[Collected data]
※
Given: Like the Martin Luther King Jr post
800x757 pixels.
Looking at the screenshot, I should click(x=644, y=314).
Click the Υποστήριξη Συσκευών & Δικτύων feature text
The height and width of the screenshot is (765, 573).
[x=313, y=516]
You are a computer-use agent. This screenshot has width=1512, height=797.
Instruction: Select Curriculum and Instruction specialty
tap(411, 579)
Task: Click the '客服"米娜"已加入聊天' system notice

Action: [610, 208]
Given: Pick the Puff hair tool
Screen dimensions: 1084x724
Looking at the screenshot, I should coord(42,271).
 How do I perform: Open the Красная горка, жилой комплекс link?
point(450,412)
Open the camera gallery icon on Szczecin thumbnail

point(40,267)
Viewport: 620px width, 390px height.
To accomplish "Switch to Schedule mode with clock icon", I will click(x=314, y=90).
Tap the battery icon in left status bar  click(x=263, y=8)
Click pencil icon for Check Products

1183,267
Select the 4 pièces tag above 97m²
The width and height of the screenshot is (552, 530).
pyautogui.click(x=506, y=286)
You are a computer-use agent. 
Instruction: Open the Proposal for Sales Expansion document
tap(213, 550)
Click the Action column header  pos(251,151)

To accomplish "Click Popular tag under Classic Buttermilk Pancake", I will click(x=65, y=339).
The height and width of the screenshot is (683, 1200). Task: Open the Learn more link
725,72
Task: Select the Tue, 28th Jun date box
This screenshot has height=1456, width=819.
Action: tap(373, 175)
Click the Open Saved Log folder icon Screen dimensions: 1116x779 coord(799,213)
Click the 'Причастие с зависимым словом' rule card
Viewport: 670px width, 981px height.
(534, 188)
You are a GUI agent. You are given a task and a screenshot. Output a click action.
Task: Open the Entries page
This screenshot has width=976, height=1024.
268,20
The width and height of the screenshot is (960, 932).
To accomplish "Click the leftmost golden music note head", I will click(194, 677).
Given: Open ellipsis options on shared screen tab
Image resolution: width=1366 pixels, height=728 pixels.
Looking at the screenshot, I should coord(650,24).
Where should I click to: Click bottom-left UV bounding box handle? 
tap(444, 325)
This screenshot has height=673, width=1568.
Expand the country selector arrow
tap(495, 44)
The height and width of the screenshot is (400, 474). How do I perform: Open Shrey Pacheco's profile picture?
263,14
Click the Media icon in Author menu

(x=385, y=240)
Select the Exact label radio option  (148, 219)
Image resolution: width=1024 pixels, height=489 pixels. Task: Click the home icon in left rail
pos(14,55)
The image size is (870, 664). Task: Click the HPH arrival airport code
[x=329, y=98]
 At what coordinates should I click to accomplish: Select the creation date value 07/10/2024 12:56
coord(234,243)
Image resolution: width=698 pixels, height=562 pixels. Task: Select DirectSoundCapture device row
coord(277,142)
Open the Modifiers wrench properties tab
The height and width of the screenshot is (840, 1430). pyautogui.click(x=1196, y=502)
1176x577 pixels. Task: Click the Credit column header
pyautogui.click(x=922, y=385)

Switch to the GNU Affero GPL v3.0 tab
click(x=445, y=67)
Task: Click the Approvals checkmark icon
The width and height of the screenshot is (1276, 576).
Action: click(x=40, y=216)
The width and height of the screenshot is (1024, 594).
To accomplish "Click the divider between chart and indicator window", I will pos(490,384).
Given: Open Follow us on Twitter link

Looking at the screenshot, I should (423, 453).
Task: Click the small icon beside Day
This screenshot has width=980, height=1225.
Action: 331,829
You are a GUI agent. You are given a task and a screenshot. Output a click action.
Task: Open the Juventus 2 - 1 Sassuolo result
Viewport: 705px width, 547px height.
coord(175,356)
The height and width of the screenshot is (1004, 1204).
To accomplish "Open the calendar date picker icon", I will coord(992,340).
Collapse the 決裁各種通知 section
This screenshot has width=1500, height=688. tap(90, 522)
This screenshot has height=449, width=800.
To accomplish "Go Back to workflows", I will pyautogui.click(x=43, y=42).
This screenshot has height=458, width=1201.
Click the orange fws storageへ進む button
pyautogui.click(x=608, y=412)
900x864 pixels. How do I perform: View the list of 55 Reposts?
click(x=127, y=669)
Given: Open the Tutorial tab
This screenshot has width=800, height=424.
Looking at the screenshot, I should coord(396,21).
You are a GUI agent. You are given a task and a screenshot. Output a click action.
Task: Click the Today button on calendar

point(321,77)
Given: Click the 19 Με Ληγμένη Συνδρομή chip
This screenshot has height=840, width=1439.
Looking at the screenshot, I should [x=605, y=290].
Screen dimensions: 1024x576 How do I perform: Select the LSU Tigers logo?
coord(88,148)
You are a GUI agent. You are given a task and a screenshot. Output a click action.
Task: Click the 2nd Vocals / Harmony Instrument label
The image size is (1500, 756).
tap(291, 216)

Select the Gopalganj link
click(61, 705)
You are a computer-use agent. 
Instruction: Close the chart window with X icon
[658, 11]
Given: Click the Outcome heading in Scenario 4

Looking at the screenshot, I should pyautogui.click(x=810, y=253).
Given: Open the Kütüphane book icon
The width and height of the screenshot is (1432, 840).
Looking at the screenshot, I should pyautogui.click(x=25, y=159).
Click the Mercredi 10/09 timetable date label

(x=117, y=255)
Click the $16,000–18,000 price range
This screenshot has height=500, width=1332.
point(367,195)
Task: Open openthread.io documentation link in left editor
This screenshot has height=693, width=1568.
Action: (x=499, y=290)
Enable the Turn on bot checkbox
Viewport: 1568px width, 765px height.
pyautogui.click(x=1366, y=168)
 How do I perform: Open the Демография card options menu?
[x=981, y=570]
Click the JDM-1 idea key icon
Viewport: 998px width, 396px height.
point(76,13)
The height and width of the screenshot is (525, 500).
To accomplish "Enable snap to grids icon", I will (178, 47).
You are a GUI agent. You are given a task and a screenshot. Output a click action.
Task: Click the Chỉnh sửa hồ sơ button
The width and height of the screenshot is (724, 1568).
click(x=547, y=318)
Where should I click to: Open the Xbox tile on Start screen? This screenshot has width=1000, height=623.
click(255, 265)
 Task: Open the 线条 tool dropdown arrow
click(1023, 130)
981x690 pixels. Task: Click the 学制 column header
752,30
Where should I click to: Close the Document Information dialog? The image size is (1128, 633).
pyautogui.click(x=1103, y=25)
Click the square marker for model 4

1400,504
※
• _TASK PROMPT_
Work out how many lines in the entries contain "will" and give that number alone.

• _REPLY_
7